# Texto original
-*-*-

Esta es la lógica del amor de Dios: rescatar a la oveja perdida. Jesús la hace sentirse restaurada, redimida, elevada a la categoría de hija de Dios. Entre el cumplidor y la pecadora que sufre, Jesús opta por ella. No nos creamos mejores porque cumplimos nuestros preceptos. Jesús muestra una clara preferencia por los que viven en el arcén, los marginados, los mal considerados, los que andan errados, necesitados de ser acogidos. Como viva imagen suya, los cristianos estamos llamados a ser capaces de transformar el corazón de la gente. Ser cristiano es tener la osadía de ir a contracorriente de los criterios del mundo por amor a Dios.

2013-06-08

¡Levántate!


10º Domingo del Tiempo Ordinario

… he aquí que sacaban a enterrar a un difunto, hijo único de su madre, que era viuda, e iba con ella gran acompañamiento de personas de la ciudad. Así que la vio el Señor, movido a compasión, le dijo: No llores. Y, acercándose, tocó el féretro. Y los que lo llevaban se pararon. Dijo entonces: Joven, yo te lo mando, levántate. Se incorporó el difunto, y comenzó a hablar. Y Jesús lo entregó a su madre.
Lc 7, 11-17

Siempre en camino

Los evangelistas, especialmente Lucas, subrayan en Jesús el verbo caminar. Son muchas las lecturas del evangelio que señalan que el Señor “va de camino”. Con estas expresiones, el autor sagrado nos muestra a un Jesús que siempre está en marcha y sólo se detiene para rezar o descansar lo poco que puede. Su vida está llena de acción y en él se da una dinámica constante que lo lleva a acercarse a los demás, especialmente a los que sufren y sienten dolor, a los pobres y a los abandonados. En una cultura que desprecia y considera maldecidos por Dios a los pobres y a los enfermos, Jesús corre a calmar el corazón de estas personas desoladas. Su cometido es anunciarles el amor del Padre. Les trae la paz y les ayuda a descubrir que, Dios también les ama y que, en él, hasta el sufrimiento tiene sentido.

En su caminar, Jesús siempre va acompañado de discípulos, amigos y gentes que lo siguen. Han descubierto en él la bondad de Dios y su enorme capacidad para conectar con las necesidades y el corazón de la gente. Muchos encuentran en él la respuesta a su dolor.

Movido por la compasión

Esta vez, se dirige a una ciudad llamada Naín y se encuentra con un sepelio. La muchedumbre acompaña el entierro de un joven, hijo único de una viuda. Muchos arropan a la desconsolada madre que solloza durante el recorrido. La compasión también conmueve a Jesús, que se acerca y consuela a la mujer.

Ante el dolor, Jesús nunca pasa de largo. Descubrimos en él un hombre sensible y atento al dolor ajeno.  Emocionado, camina hasta el féretro y con voz recia le ordena al muchacho que se levante.

-*-*-

# Material proporcionado
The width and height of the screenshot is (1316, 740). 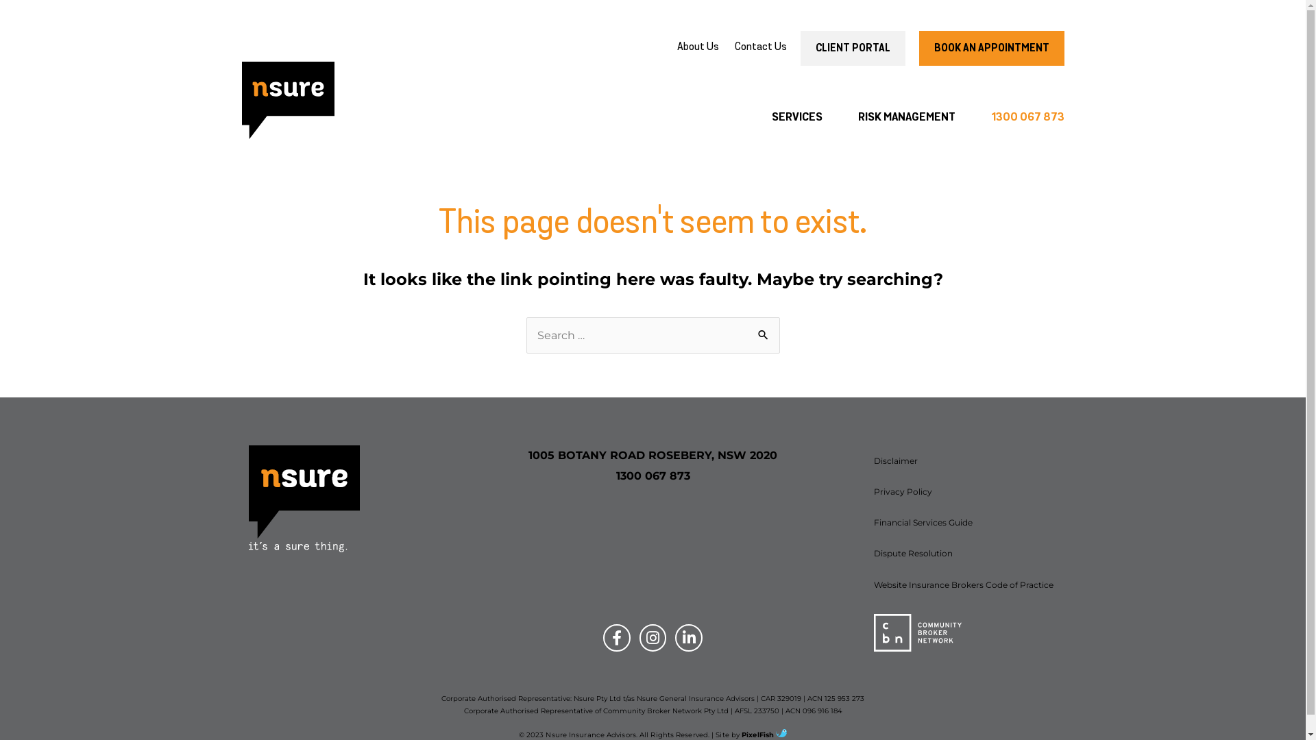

-*-*-

# Pruébalo
De la reflexión sobre el evangelio, copia de nuevo el trozo que abre con las palabras "En su caminar, Jesús" y cierra con "que se levante.", cambiando "féretro" por "ataúd".

# Respuesta
En su caminar, Jesús siempre va acompañado de discípulos, amigos y gentes que lo siguen. Han descubierto en él la bondad de Dios y su enorme capacidad para conectar con las necesidades y el corazón de la gente. Muchos encuentran en él la respuesta a su dolor.

Movido por la compasión

Esta vez, se dirige a una ciudad llamada Naín y se encuentra con un sepelio. La muchedumbre acompaña el entierro de un joven, hijo único de una viuda. Muchos arropan a la desconsolada madre que solloza durante el recorrido. La compasión también conmueve a Jesús, que se acerca y consuela a la mujer.

Ante el dolor, Jesús nunca pasa de largo. Descubrimos en él un hombre sensible y atento al dolor ajeno.  Emocionado, camina hasta el ataúd y con voz recia le ordena al muchacho que se levante.